UKRAINIAN GLORY

The Ukrainian Orthodox Church Grows Stronger, and More Orthodox, Under Fire

by | Sep 16, 2023 | Spiritual Justice Warriors, updates

St. Michael’s Golden Domed Monastery Cathedal by Okosmin, Creative Commons Attribution-Share Alike 3.0 Unported license. Courtesy of Wikimedia

COLE S. ARONSON at Politico reports from Kyiv on the growing strength, autonomy and orthodoxy of the Ukrainian Orthodox Church:

The Orthodox Church of Ukraine … is now Ukraine’s most important spiritual institution. Long governed by the Russian Orthodox Church, it was granted independence (called “autocephaly”) and equality with Moscow in 2019 by the patriarch of Constantinople — who is first among the equal heads of the Orthodox churches. Orthodox Ukrainian priests have played a patriotic role in their nation’s post-Soviet history; they led prayers during the Maidan uprising in 2014 and now supply more chaplains to Ukraine’s military than any other church’s clergy. The OCU’s patriotism is coupled with its conservatism …. For all its centrality to Ukraine’s spiritual life, however, the OCU is an ecumenical church — it does not lead a state religion, and frequently works with Ukraine’s many (and quite traditional) Catholics, Protestants, Muslims, and Jews.

Unsurprisingly for a nation at war, Ukraine has become more religious in recent years. More than half of Ukrainians now consider themselves Orthodox. Volodymyr Zelensky, the secular Jewish president, has invoked Christian imagery to motivate his nation’s fight for independence. Putin and the Russian church say they want to save Ukraine from faithlessness, and from the Ukrainian point of view, they’re succeeding. In the last five years, 1,500 Ukrainian parishes have left the Moscow Patriarchate to join the OCU.

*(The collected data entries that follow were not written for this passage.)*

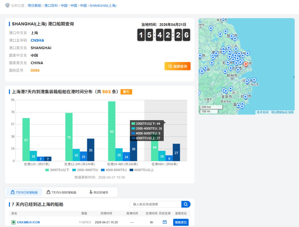Click the ship icon on the 7天内已到港船舶 tab

(12, 192)
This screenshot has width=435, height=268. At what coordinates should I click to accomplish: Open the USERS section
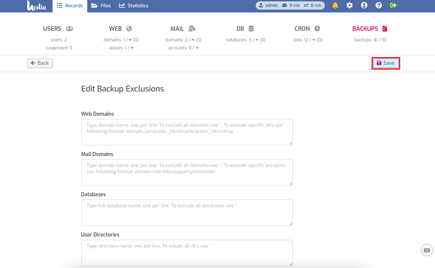(x=58, y=29)
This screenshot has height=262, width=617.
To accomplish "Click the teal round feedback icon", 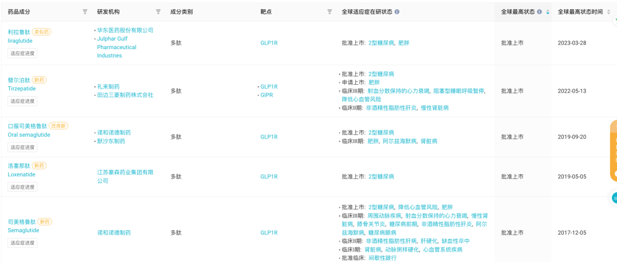I will pyautogui.click(x=614, y=198).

The OCU will likely end this conflict as one of Ukraine’s major patriotic institutions outside the government as well as the country’s main spiritual authority. Whether it decides to wield its influence together with Ukraine’s other religious groups may determine the country’s path after the war — whether post-war Ukraine adopts the more secular profile of its Western sponsors, becoming a heavily-armed Belgium on the Dnieper or, alternatively, tries to become a nation that’s traditional and European and pluralistic all at once.

Glory to Ukraine!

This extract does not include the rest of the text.